■ Problem to solve
Leaving out the pictures, output each record exactly as it stands.

Material supplied START

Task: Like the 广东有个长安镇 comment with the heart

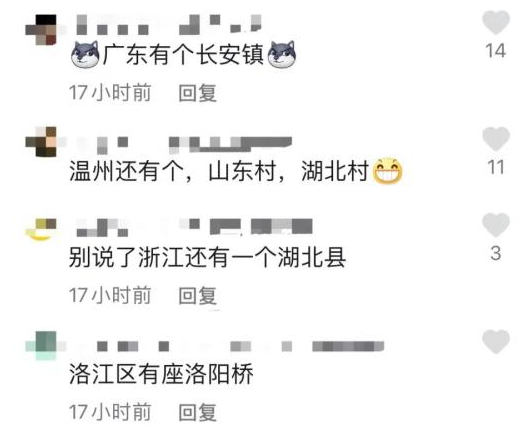Action: [496, 22]
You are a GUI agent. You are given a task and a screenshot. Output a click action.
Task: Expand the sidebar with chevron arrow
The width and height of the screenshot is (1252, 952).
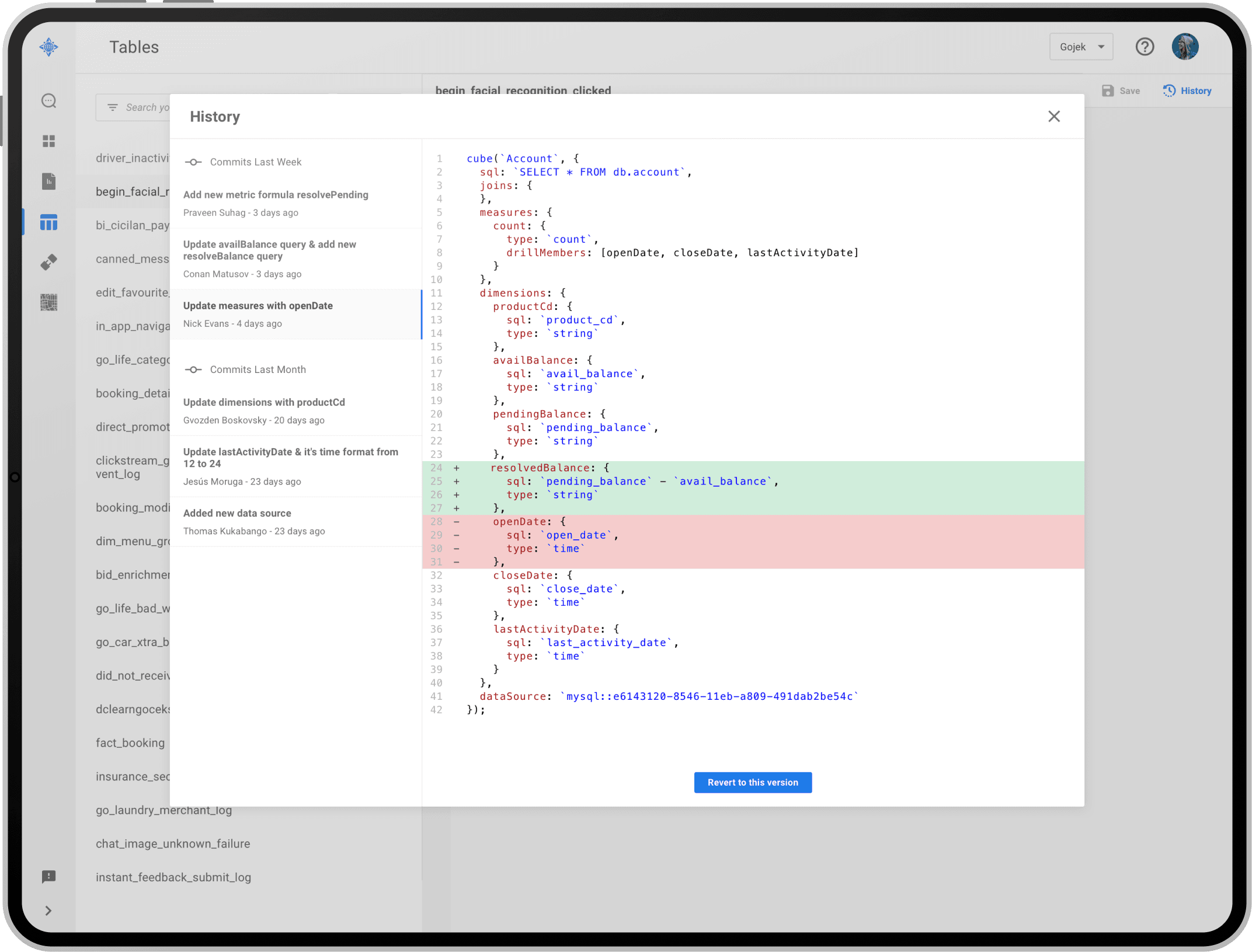click(48, 911)
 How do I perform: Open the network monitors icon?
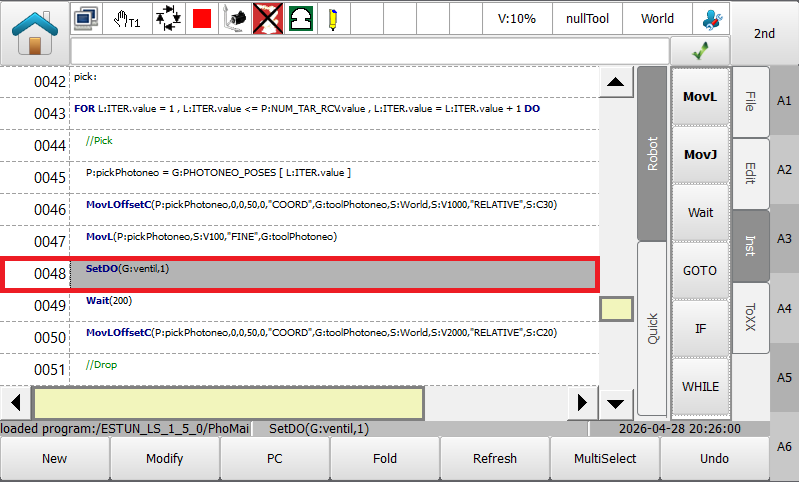pyautogui.click(x=86, y=19)
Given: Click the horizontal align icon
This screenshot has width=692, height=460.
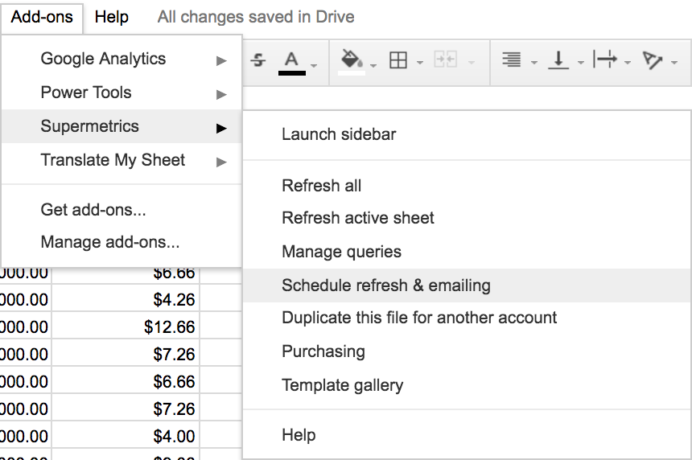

Material supplied END

■ The completed task
Task: Like the 广东有个长安镇 comment with the heart

Action: [496, 22]
You are a GUI agent. You are given a task and a screenshot. Output a click action.
Task: Expand the sidebar with chevron arrow
The width and height of the screenshot is (1252, 952).
click(48, 911)
 How do I perform: Open the network monitors icon?
pyautogui.click(x=86, y=19)
Given: Click the horizontal align icon
This screenshot has width=692, height=460.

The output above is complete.